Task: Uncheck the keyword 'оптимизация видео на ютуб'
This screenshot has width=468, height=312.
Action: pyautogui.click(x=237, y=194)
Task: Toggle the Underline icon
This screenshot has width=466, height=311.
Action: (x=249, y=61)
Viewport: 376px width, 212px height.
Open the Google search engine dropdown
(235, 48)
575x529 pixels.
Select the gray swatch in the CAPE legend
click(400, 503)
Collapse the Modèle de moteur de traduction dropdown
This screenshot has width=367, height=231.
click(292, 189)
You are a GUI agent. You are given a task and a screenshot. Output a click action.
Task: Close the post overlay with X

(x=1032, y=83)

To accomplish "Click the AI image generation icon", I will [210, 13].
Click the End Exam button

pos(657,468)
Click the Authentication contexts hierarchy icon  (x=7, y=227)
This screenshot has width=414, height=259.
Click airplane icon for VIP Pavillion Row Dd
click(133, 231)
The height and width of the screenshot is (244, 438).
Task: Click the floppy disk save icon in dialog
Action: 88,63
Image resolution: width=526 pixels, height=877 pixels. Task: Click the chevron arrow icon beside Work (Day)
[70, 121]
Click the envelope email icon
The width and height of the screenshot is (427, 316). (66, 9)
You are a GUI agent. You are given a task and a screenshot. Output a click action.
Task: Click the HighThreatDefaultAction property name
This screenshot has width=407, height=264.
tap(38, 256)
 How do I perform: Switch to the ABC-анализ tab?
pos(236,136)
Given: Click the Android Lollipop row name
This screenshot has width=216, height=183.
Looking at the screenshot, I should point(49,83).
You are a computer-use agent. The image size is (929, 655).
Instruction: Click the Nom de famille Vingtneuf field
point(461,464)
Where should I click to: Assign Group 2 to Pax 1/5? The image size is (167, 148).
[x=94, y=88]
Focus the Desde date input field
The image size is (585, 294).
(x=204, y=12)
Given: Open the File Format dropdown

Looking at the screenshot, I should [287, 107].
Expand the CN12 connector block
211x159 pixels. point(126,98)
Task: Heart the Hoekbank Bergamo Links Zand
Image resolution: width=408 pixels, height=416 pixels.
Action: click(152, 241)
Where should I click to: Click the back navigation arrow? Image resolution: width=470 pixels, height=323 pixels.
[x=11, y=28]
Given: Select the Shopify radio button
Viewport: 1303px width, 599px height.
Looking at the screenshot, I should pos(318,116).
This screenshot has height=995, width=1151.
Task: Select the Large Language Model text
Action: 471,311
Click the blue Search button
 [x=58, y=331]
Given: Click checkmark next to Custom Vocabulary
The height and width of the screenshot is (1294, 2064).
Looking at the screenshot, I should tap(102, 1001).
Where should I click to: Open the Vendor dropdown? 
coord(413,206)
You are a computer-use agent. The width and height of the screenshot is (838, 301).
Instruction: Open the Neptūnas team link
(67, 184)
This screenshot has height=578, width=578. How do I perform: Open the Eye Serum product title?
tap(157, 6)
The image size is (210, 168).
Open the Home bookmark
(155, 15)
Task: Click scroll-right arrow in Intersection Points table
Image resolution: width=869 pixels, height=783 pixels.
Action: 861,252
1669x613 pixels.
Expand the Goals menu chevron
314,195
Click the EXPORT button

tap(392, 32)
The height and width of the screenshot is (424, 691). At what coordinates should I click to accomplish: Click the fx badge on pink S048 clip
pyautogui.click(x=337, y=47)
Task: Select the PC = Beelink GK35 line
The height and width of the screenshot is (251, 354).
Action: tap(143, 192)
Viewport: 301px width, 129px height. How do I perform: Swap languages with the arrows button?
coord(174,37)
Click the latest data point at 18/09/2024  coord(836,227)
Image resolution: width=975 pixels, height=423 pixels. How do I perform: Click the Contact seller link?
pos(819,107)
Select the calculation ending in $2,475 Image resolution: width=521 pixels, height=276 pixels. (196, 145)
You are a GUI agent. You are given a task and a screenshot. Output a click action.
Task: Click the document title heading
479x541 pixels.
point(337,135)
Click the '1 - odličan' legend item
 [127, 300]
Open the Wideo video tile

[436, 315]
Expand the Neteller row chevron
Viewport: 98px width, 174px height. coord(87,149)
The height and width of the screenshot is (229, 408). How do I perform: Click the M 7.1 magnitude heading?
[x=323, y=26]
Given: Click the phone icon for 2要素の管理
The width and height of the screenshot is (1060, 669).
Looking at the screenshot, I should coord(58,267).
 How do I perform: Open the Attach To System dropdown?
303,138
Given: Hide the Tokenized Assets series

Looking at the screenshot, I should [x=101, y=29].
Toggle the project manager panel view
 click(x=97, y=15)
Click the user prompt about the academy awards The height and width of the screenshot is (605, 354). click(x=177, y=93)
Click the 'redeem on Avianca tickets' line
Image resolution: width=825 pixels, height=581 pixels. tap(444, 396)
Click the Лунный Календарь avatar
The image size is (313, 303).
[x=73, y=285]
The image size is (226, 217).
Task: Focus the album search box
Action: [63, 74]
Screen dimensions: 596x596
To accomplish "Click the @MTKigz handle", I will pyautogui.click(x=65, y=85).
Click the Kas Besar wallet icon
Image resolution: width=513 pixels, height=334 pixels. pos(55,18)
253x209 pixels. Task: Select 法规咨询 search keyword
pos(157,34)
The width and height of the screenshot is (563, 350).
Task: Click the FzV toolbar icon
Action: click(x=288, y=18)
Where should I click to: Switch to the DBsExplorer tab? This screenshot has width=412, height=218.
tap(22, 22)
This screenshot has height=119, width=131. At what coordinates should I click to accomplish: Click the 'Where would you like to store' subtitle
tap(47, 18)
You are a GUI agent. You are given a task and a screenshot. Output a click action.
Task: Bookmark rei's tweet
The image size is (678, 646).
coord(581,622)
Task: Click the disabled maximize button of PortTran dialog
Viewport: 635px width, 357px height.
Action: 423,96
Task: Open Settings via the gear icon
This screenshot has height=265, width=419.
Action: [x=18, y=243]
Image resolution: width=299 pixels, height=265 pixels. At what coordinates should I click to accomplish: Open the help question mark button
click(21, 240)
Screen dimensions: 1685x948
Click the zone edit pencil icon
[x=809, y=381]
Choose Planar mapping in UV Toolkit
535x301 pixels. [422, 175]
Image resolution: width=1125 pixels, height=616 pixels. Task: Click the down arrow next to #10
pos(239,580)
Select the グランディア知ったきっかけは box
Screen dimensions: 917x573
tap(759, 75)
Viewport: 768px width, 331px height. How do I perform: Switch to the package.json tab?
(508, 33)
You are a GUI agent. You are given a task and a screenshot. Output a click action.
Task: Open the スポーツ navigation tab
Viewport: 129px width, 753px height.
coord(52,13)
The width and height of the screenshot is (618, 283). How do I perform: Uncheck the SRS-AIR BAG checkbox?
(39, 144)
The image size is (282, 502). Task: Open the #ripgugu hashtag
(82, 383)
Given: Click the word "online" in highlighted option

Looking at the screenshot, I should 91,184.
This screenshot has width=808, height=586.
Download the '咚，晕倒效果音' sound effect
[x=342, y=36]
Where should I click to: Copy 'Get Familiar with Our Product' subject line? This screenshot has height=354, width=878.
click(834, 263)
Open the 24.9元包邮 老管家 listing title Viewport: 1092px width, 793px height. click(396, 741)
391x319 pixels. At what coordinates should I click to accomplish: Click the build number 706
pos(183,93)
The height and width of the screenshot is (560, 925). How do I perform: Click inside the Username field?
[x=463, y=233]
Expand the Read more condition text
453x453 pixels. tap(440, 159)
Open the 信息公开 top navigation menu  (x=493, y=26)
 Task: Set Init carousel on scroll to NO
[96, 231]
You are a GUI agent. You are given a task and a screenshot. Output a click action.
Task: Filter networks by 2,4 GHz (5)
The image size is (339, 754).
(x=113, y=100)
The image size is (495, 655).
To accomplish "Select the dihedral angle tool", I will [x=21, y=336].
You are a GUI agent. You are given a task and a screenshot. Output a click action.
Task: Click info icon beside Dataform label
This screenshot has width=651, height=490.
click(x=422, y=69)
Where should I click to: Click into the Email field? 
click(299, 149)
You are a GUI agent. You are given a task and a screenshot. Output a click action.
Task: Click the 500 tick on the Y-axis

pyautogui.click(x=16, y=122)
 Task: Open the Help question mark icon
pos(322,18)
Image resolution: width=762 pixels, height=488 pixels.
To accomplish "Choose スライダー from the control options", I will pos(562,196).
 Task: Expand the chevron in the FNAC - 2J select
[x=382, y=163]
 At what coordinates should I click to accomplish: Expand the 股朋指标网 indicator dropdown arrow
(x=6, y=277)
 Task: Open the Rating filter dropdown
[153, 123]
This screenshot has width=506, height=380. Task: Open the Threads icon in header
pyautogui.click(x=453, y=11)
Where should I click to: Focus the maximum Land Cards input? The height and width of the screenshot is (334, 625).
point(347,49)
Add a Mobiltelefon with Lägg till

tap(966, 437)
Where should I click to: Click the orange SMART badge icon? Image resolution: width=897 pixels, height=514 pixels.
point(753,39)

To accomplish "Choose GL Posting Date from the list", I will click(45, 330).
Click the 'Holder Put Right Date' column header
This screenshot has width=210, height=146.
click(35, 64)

WHAT TO PRODUCE
In the listing above, please print only the lines from the first one to the line where "Collapse the Modèle" appears, exactly as written, both of those lines included.

EXERCISE OUTPUT
Task: Uncheck the keyword 'оптимизация видео на ютуб'
This screenshot has width=468, height=312.
Action: pyautogui.click(x=237, y=194)
Task: Toggle the Underline icon
This screenshot has width=466, height=311.
Action: (x=249, y=61)
Viewport: 376px width, 212px height.
Open the Google search engine dropdown
(235, 48)
575x529 pixels.
Select the gray swatch in the CAPE legend
click(400, 503)
Collapse the Modèle de moteur de traduction dropdown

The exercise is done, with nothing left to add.